Archive for February 2010
William Hague is accusing the New Labour government of deliberately failing in its economic strategy so that an incoming Tory government will be handed a ‘poisoned chalice’ of massive debt. Now to be fair, he does say ‘an incoming government’. But we all know what he means.
I think that from my other posts you will see I am no lover of New Labour. But this claim is ridiculous in the extreme. First, this presupposes the Conservatives will win. Yes, I know it is looking likely. But surely the basis of this pronouncement is that the Tories intend whatever the condition of British finances to introduce massive public spending cuts to fund massive tax breaks for their wealthy pals. And this sets the scene, putting the public’s mind in ‘service cutting’ mode.
And he forgets that New Labour might actually win. Would they want to return to power to face their own ‘poisoned chalice’? It smacks of playground name-calling, hoping that if enough muck is thrown, some of it will stick.
I suggest you ignore the tactics of the gutter and take a close look at policies, not just of the big two or even the big three. But see who is saying what you believe. Forget a tactical vote to keep New Labour or the Tories out. Vote with your conscience and maybe we will see a surprise result. Maybe more people are thinking like you than you give credit.
The Tories have come up with a plan to pay back the public for the investment in failing banks. The idea is to sell shares at discount prices to the public, with extra discounts for those on low-incomes and the young.
How will this help? With shares at hundreds or even thousands of pounds what kind of discount will they offer? If it is a large discount, selling shares at a few pounds then the banks will be disadvantaged and we will find a similar situation that the public investment was designed to ease. If it is a small discount, once again it will not be the less well off, but the Tories rich mates that will benefit.
Even if we ignore this and the obvious publicity stunt this is to catch a few votes, and accept it is a good thing and will help, we will see the shares bought up at slightly inflated prices that the small shareholders will see as attractive and a quick profit by the biggest and richest players and we shall be back to square one with the banks owned and run by a few rich individuals who care only about quick profit, whatever the cost.
Mainly, however we should look at the shares fiasco of the 1980’s.
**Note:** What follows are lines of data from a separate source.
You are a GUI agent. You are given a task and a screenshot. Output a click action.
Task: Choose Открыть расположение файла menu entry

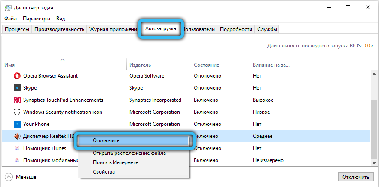(129, 153)
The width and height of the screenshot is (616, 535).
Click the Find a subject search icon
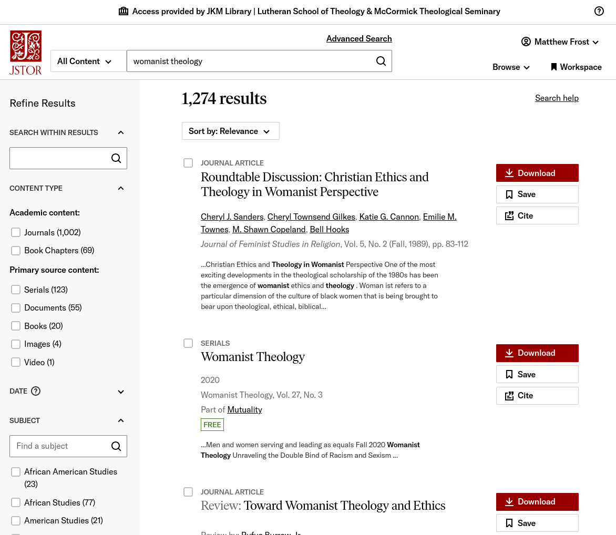point(116,446)
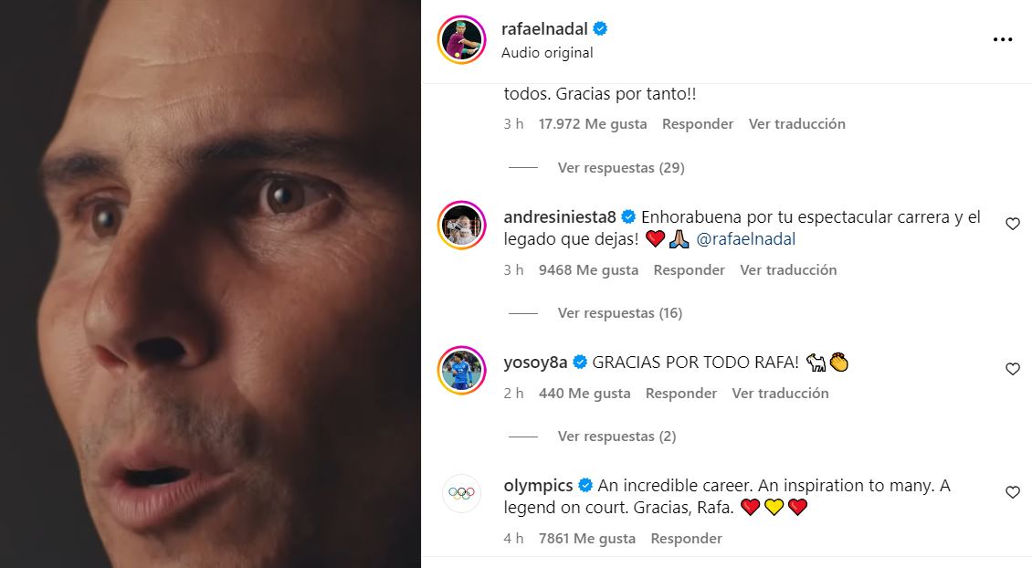Click rafaelnadal's blue verified badge
The width and height of the screenshot is (1032, 568).
[x=600, y=29]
It is obvious that the Tory Party has not learned anything, that it has not changed and is dogmatically following the tenets of Thatcherite monetarism. If that’s what you want, vote for them. I want something different. Something none of the three major parties are offering. A return to the manufacturing base that made Britain great and paid high wages to ordinary people. A return to a system that put people before profits, not the utopian ideal that the benefits of capitalism and profit will inevitably trickle down to the less fortunate.
There are two scandals in the news this week. The BAE Systems £208m out of court settlement and the three MP’s and one lord, Elliot Morley, David Chaytor, Jim Devine and Lord Hanningfield who are trying to use Parliamentary Privilege to avoid a criminal case.
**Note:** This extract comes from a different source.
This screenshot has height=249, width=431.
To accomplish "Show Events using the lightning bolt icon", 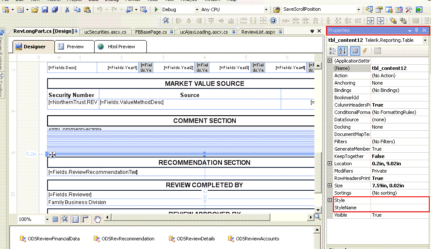I will (365, 50).
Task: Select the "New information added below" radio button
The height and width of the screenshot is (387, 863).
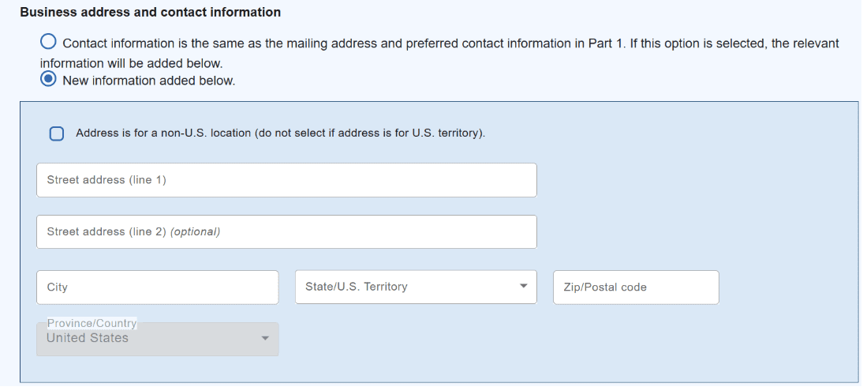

In the first situation, the £208m ‘fine’ paid by BAE seems a massive penalty. But when one considers they count their income at over £1,000m and cash flow in the thousands of millions, it pales into a rather less significant consequence. And it has avoided an open court which may have uncovered further wrongdoing; I think they got off lightly.
As for the MP’s and lord, to break the rules sufficiently for prosecutors to believe a crime may have been committed and then try to use Parliamentary Privilege to avoid open court questions, I’ll make this point. If your extravagant expense claims are truly mistakes, you have nothing to fear from a criminal prosecution, for you will surely be found not guilty. Or does ‘nothing to fear if you’ve done nothing wrong’ only apply to us lesser mortals, who often have only Legal Aid, which MP’s seem intent on removing, to call to our defence.
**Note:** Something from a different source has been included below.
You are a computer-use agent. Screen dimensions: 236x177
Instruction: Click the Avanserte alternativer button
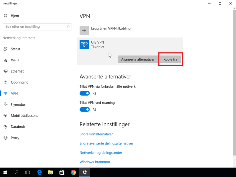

These politicians should remember that Parliamentary Privilege was enshrined in law to prevent the monarch from interfering in the proceedings of Parliament, and prevented an MP from being impeached for proceedings or speeches made in Parliament. While I don’t claim a full knowledge or understanding of the Privilege, it seems to me it was not designed to protect politicians from prosecution for criminal activity, inside or outside of Parliament.